■ **YOUR ASSIGNMENT**
From the records below, set down exactly the lines starting with the line that contains "You are a GUI" and going on through the line that contains "[combobox] (1261, 326)". Nothing else is wanted.

DATASET CONTENT Start Marker

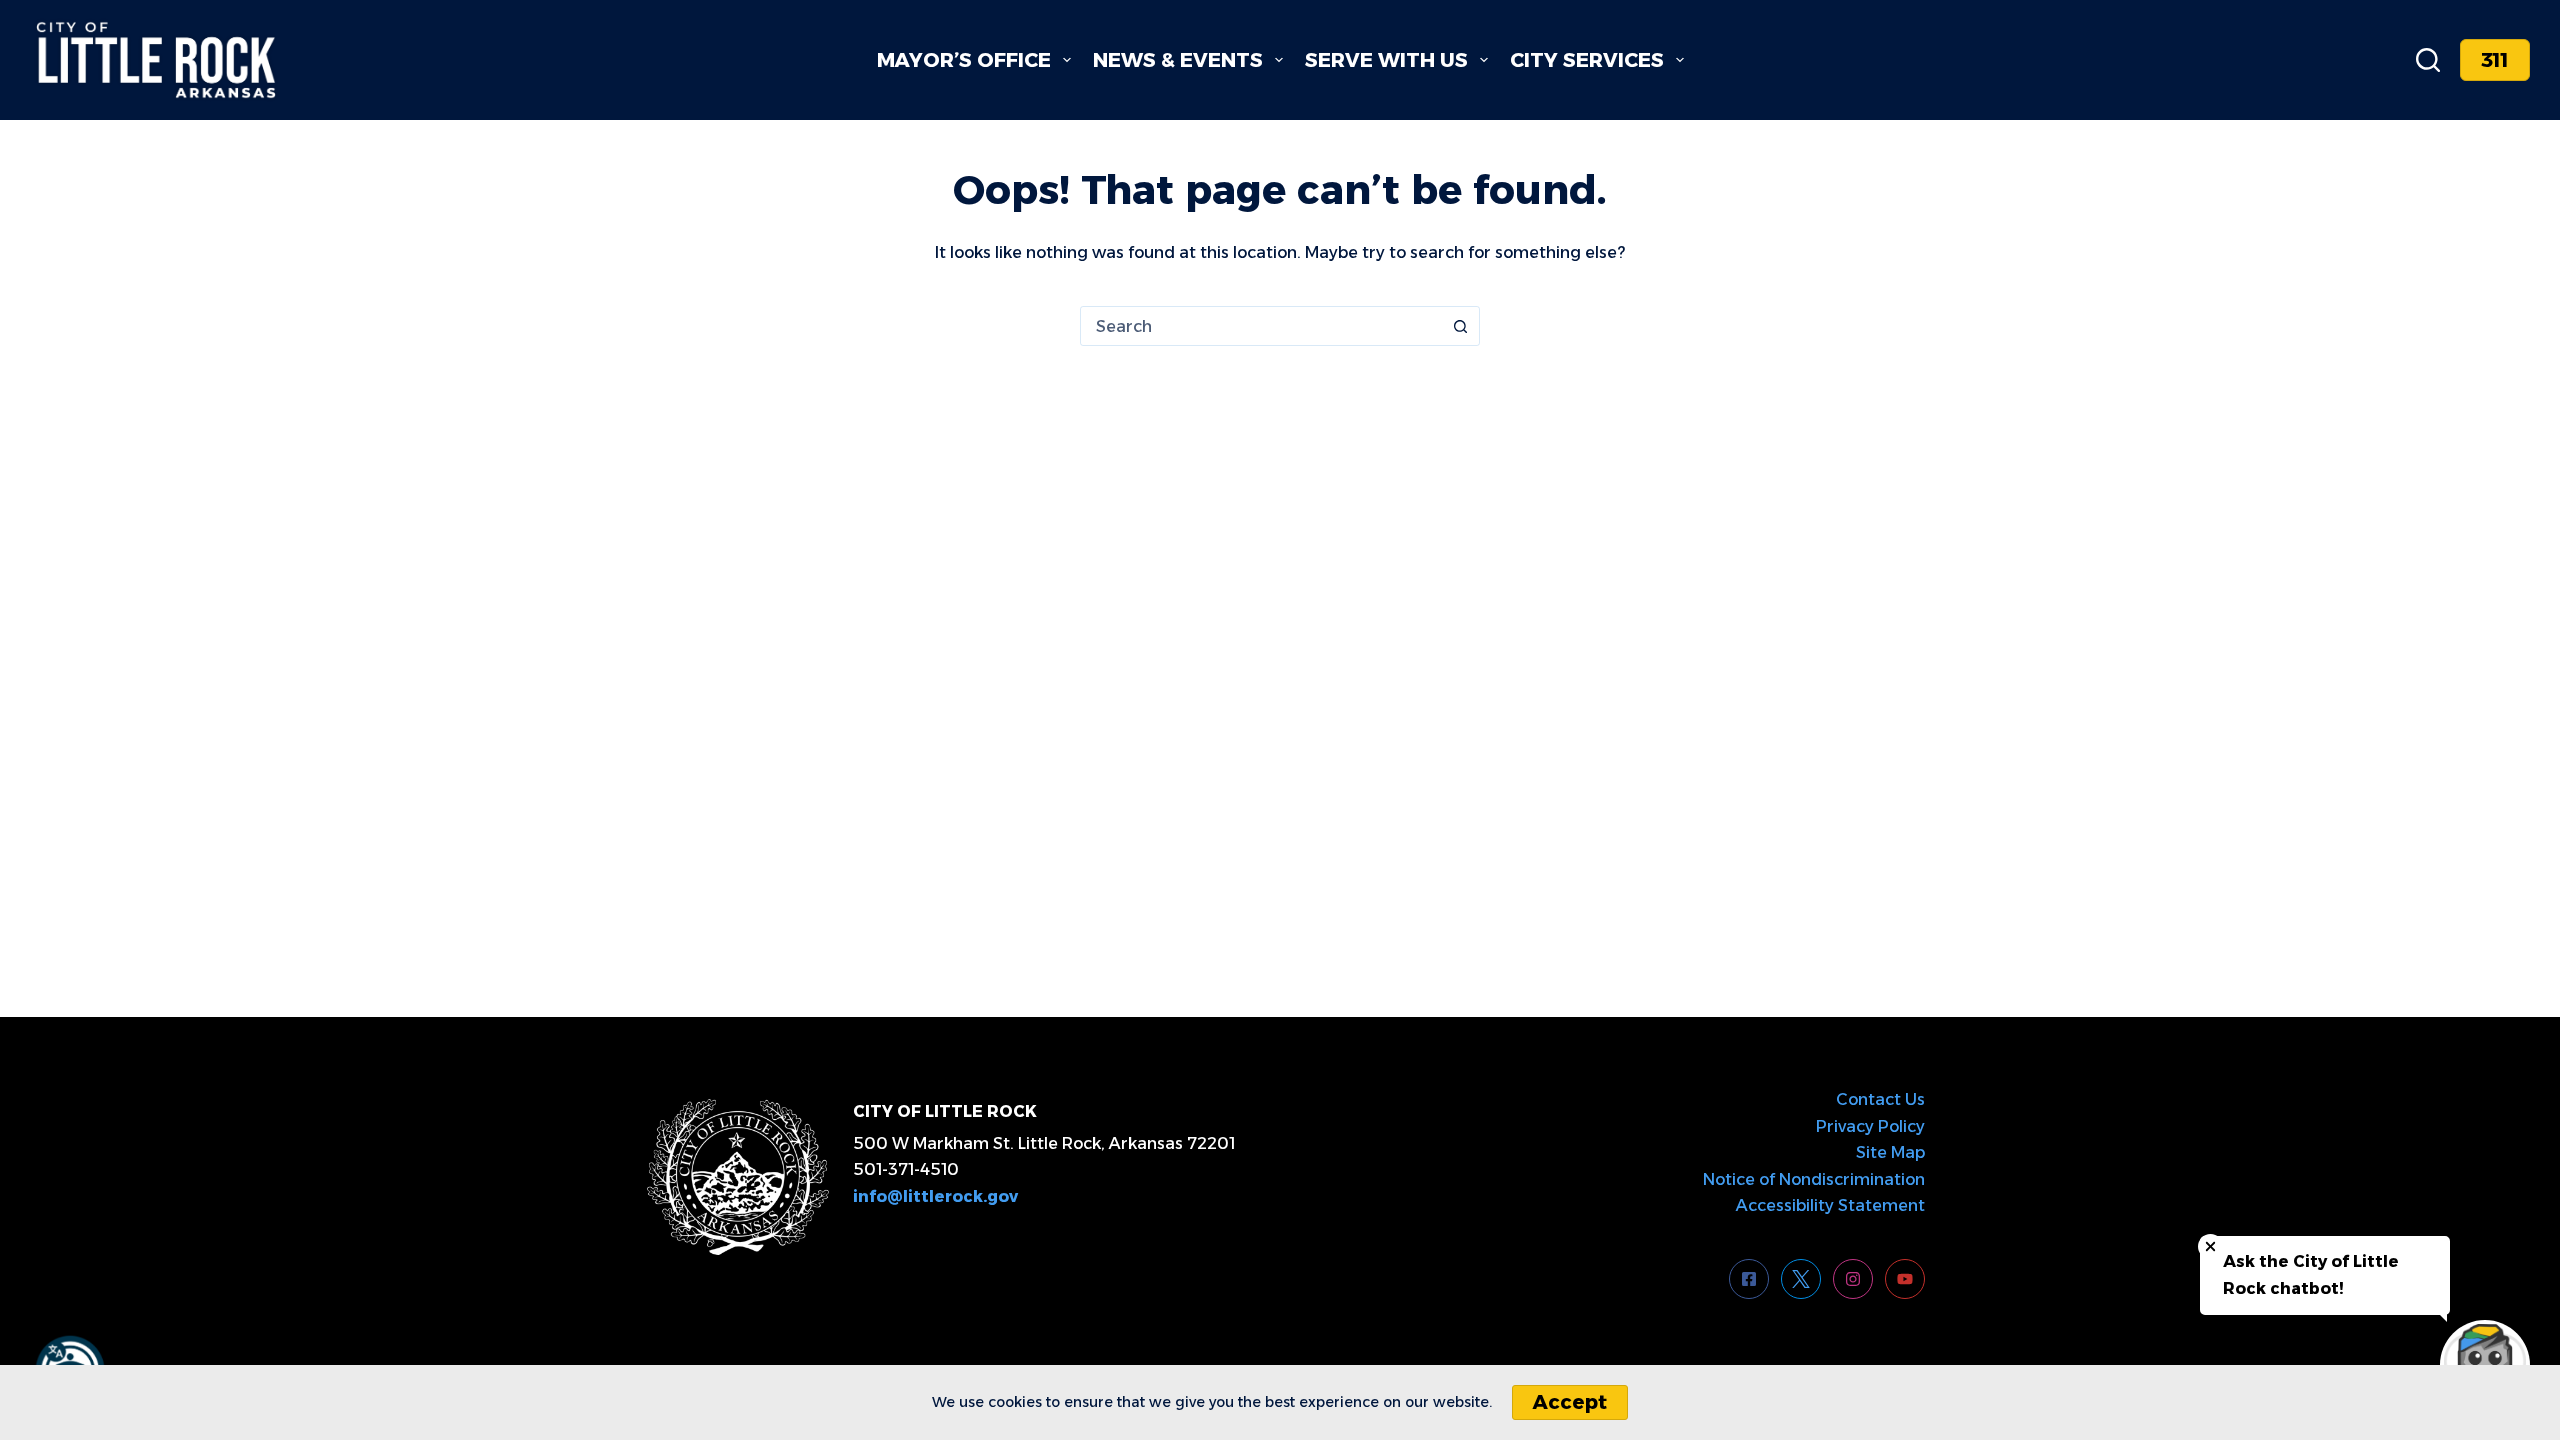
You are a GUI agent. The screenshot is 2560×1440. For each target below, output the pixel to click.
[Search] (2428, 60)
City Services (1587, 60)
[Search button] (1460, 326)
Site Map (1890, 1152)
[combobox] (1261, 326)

DATASET CONTENT End Marker
DATASET CONTENT Start Marker

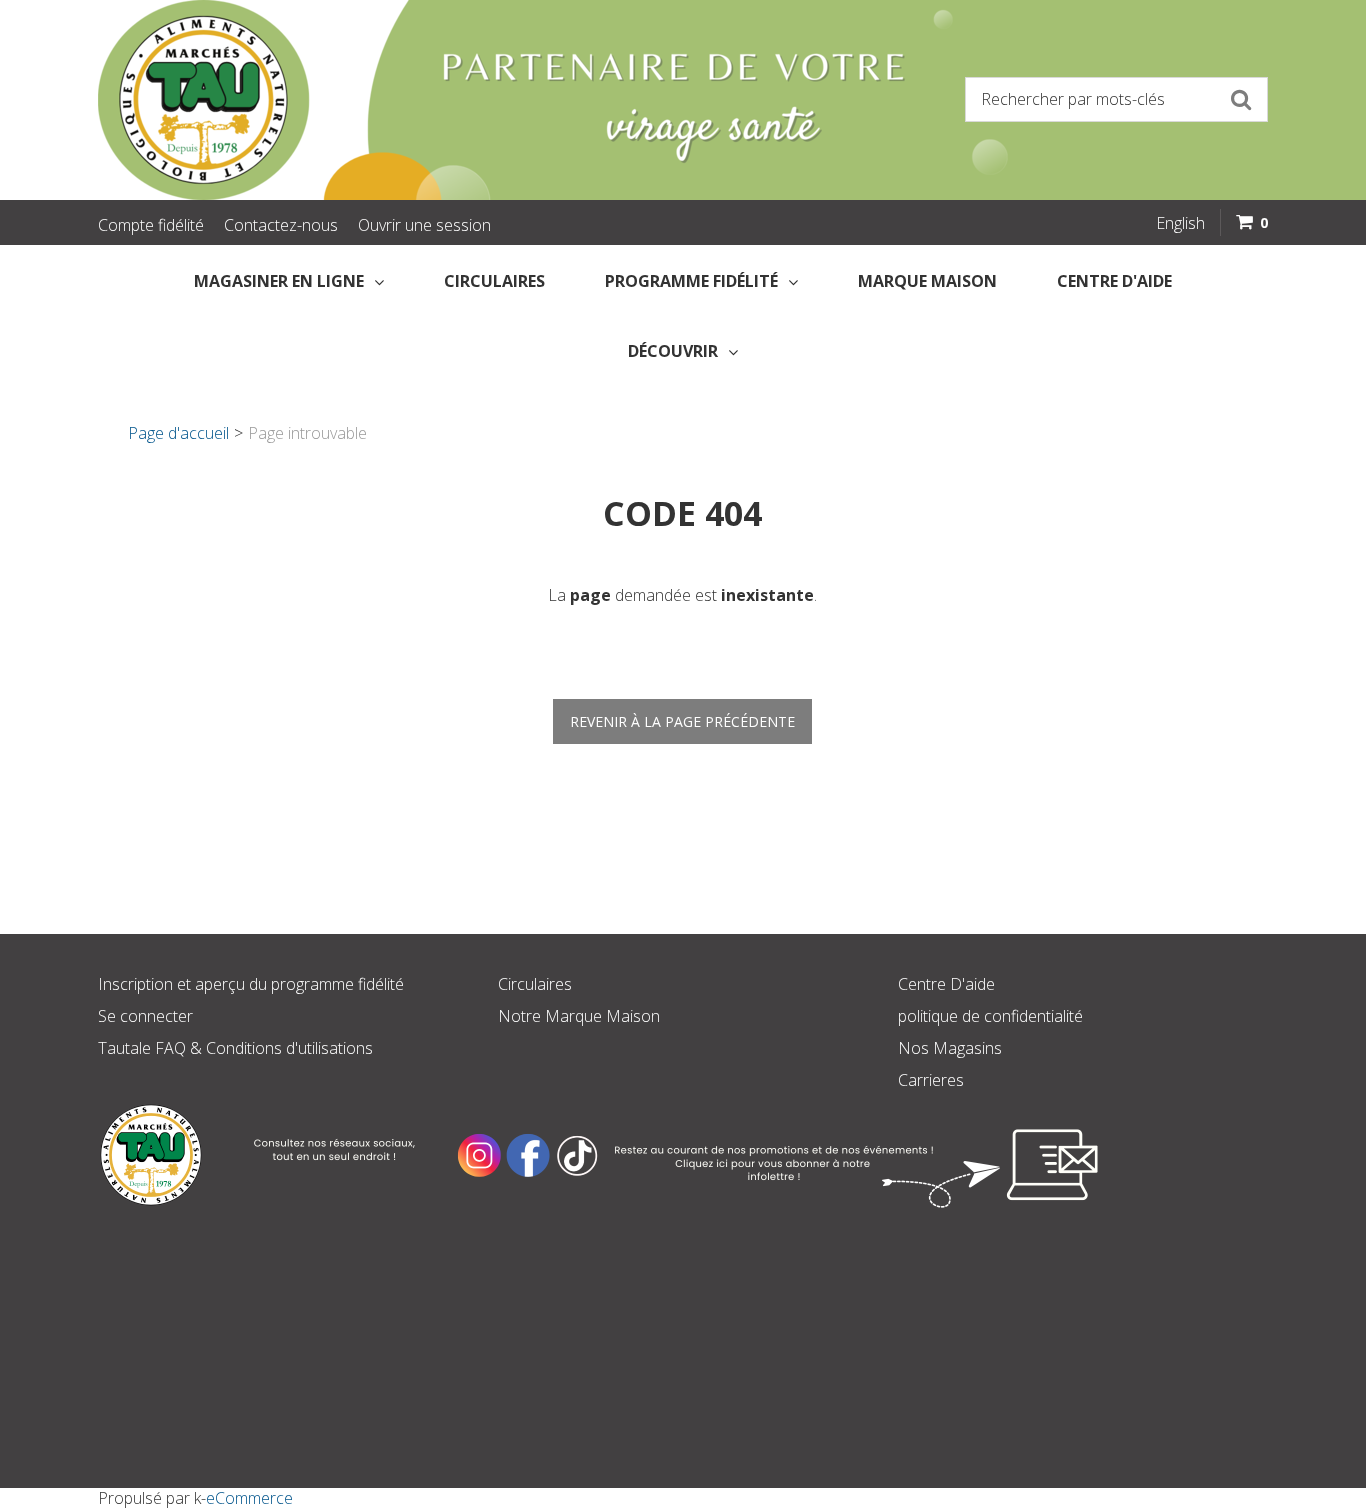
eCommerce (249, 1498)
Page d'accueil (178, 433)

DATASET CONTENT End Marker

■ **OUTPUT OF THE TASK**
You are a GUI agent. The screenshot is 2560×1440. For each target below, output the pixel to click.
[Search] (2428, 60)
City Services (1587, 60)
[Search button] (1460, 326)
Site Map (1890, 1152)
[combobox] (1261, 326)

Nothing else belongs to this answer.